The Shivering Sands by Victoria Holt
My mom grew up loving Victoria Holt, and as a lover of Gothic romance myself, I’d been intrigued for ages. I finally read this one, which has pretty good reviews overall, and it was just a little slow and meh to me. I liked the setting and the writing, but I felt like not a lot happened. I’m so glad I finally gave her books a chance, though, and I’m not giving up yet.
A Study In Scarlet by Sherlock Holmes
I think I read this for bragging rights. It was ok, and I’ve even read the next one… but they are not what I would call gripping and entertaining reads. I’ve always wanted to read the books by that have taken pop culture by storm, and now I can say I have. And honestly, I know I’m going to read the rest of them for more bragging rights.
Heartless by Marissa Meyer
I LOVE Marissa Meyer. Her books are some of my favorites, and her writing is wonderful. That’s why I’m glad I read Heartless. I like reading all the books my favorite authors have written. And really, Heartless was very well done. I just hate Alice In Wonderland. lol
The Fault In Our Stars by John Green
I read it so I can say I read it. I hate sad/cancer books and I am really not interested in any of John Green’s work. But at least now I can say I’ve read this famous book that so many people have connected with.
A Wrinkle In Time by Madeleine L’Engle
I think it’s safe to say that A Wrinkle In Time kind of set the world of YA lit on fire. Millions of children and adults have read and loved this book across the generations. It’s the kind of book a young person fell in love with in the 1930’s and then recommended to their child and their grandchild, and they loved it too. It teaches reaers some great lessons. It’s beautiful and timeless and influenced so many of today’s great YA authors. I think my problem with it is that I wasn’t a kid when I read it. I found it to be kind of weird instead of magical. It was a chore to get through. I’m so glad I read such an iconic piece of literature, though, because I feel like a part of history for it.

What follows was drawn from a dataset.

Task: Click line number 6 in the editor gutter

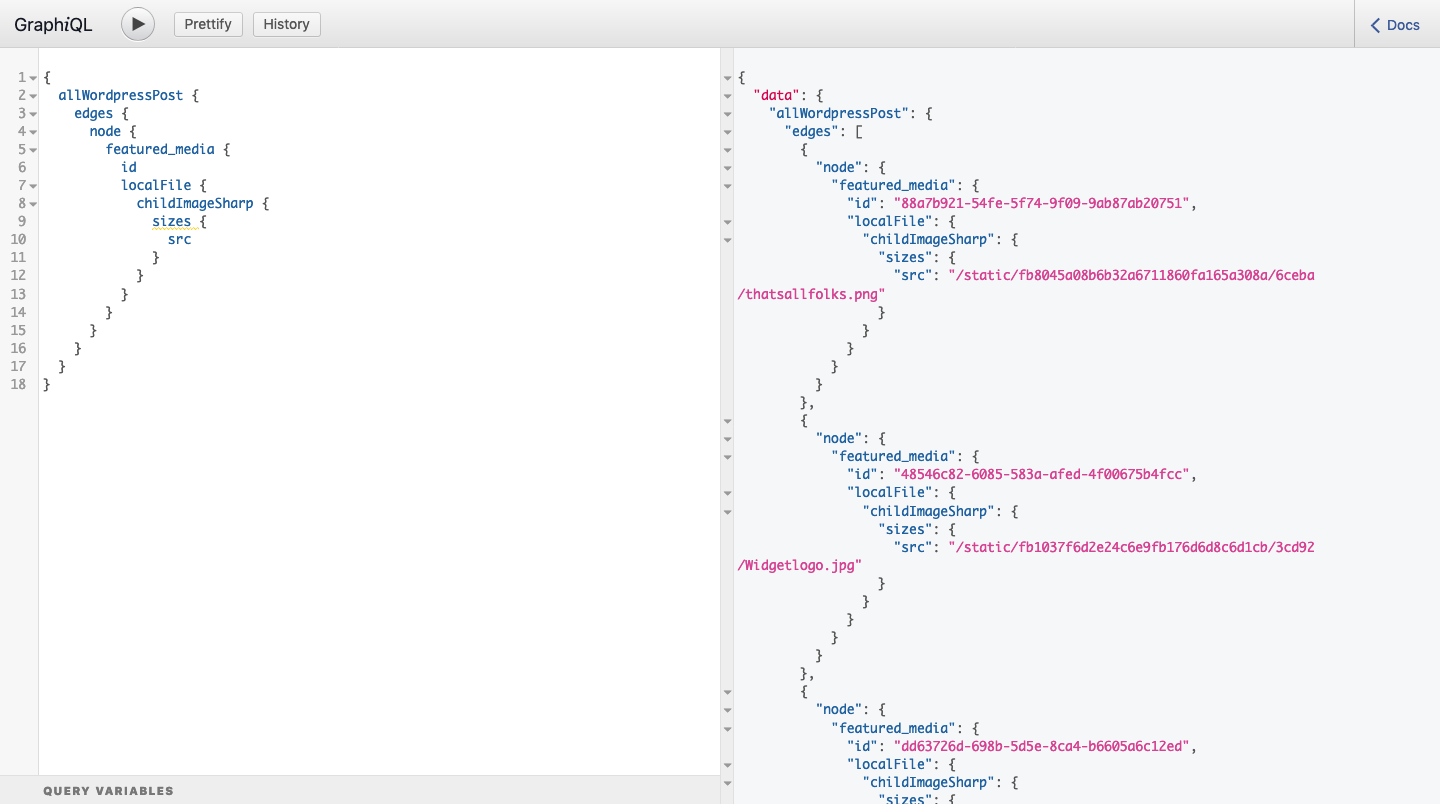Action: [21, 167]
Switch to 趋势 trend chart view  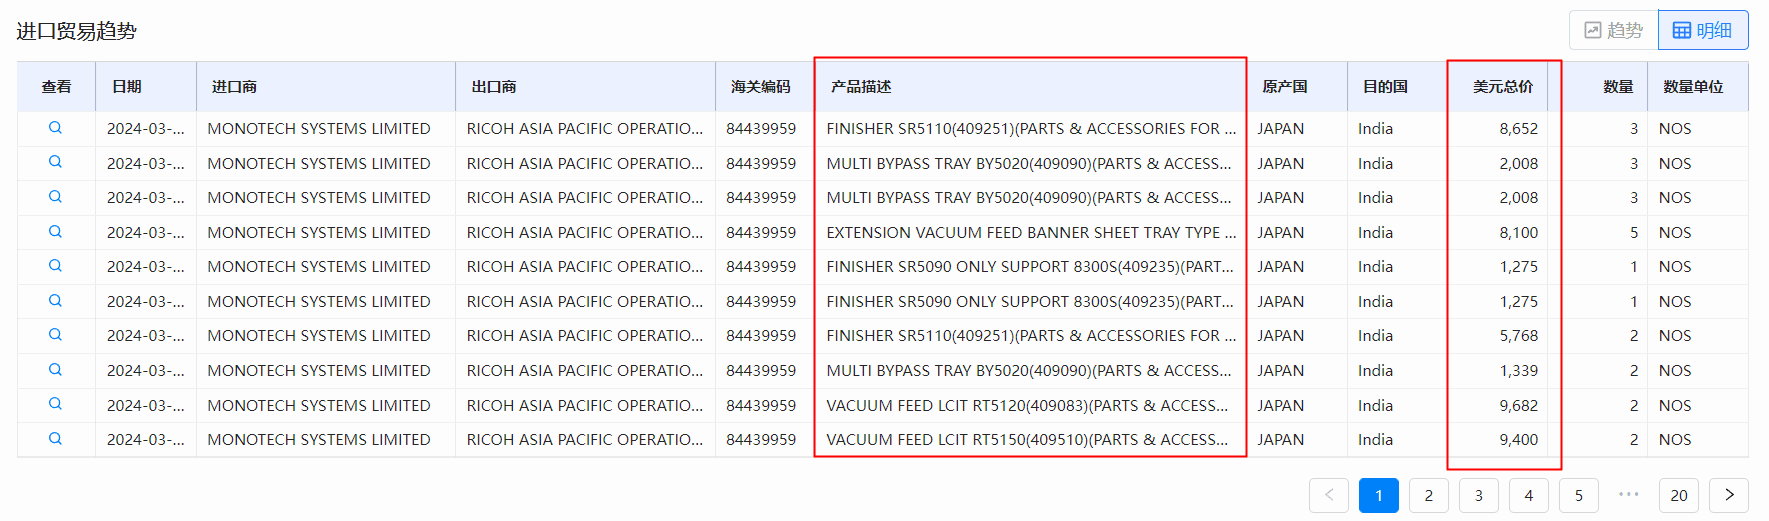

The Outsiders by S.E. Hinton
Bragging rights. Completely and totally. I read this as a kid in school and hated it. It upset me and traumatized me and made me hate reading. But I can say I’ve read every stinkin’ page. So there.
Fahrenheit 451 by Ray Bradbury
Umm… ditto to the above statements about The Outsiders. I feel very lucky that I eventually (at age 19) found my love of reading again after years of crappy/boring/upsetting required reads in school took it from me.
Which books did you not like,
but are happy you can say you’ve read them?